__What is being asked__
Apart from the pictures, write out all the records exactly.
——————————
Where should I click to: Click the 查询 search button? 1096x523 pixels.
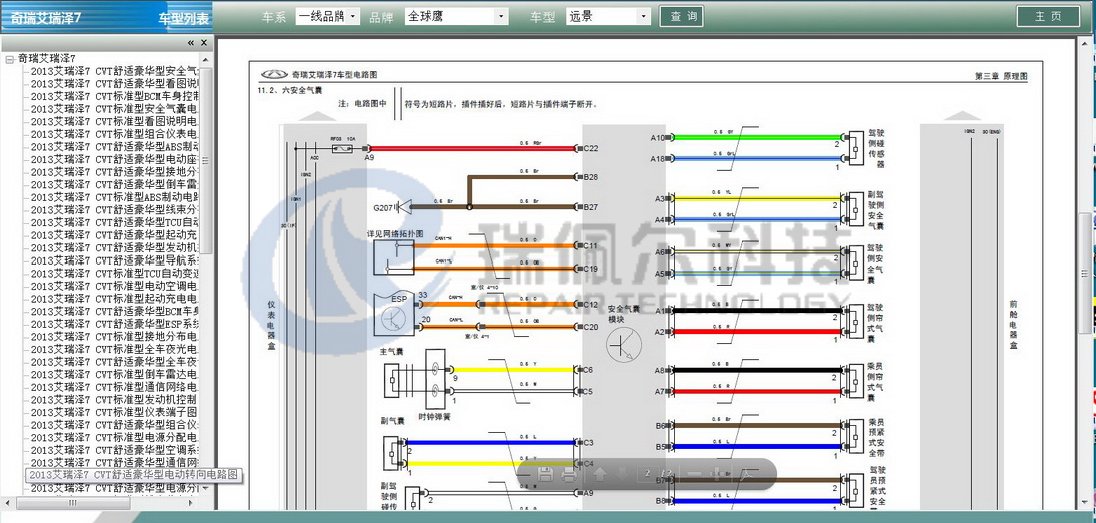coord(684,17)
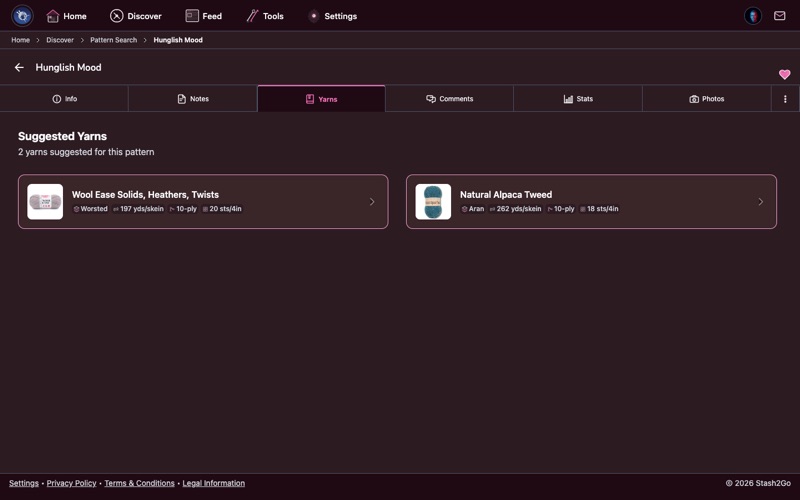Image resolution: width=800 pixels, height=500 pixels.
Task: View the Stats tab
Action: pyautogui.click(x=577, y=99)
——————————
__Output of the exercise__
Where should I click to: Click the 查询 search button? 1096x523 pixels.
coord(684,17)
Image resolution: width=800 pixels, height=500 pixels.
Task: View the Stats tab
Action: pyautogui.click(x=577, y=99)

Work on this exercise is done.